One word of caution- if you try to keep your goats in the backyard, cover the rose bushes. I have literally seen a multiflora rose brush, the bane of many pasture producers in Indiana, eaten to the ground by a small flock of goats.
Other sales have been going on during the past couple weeks. Stories of high-priced pigs, as high as $5,000 for a gilt and low-priced pigs, a Spot barrow legally 'stolen' for $100, are filtering in from the countryside.
Believe it or not, my family and I haven't been to a pig sale, or a lamb sale, at least not yet. We bought one gilt, but it was from a private individual.
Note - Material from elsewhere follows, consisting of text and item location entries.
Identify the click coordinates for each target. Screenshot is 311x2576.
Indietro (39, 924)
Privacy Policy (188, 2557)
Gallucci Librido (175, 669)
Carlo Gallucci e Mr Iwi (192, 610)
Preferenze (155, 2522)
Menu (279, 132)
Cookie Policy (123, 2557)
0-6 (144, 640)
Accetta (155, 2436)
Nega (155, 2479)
The rest we helped raise with a neighbor.
So why was my wife and I cruising a crowded fairgrounds in club animal sale season if we weren't going to the sale? First of all, we weren't going to the sale because we didn't want to be tempted to buy another animal we didn't need. Second and most importantly, we were there to pick up a ram and ewe lamb we purchased privately from a breeder who lives a long ways off. He brought several lambs already sold to the fairgrounds that night as a pickup point.\
There was just one problem. We came home with the ram, but not the ewe lamb. I was standing behind the trailer when I heard the herdsman and his assistant inside saying something like, "Oh no, we got the wrong lamb- we must have switched numbers.'
Oh, don't let it be ours, I thought to myself. We'd just come two hours to get two animals, and fought sale traffic when we weren't even going to a sale. And we didn't even have a 4-H'er with us- it was just mom and dad!
Sure enough, it was our lamb. 'Seems like we had a mix-up,' we were told. Somehow, our ewe turned into a wether, at least figuratively, not literally. The wether got a free ride to and from the fairgrounds, while our ewe sat at home.
We'll have her home before the magic date when animals must be purchased. Oh well, at least we didn't have to feed her for the last couple weeks.
And no, I don't recommend touring pig, lamb or goat sales as a cheap date! Trust me, it's not a romantic setting!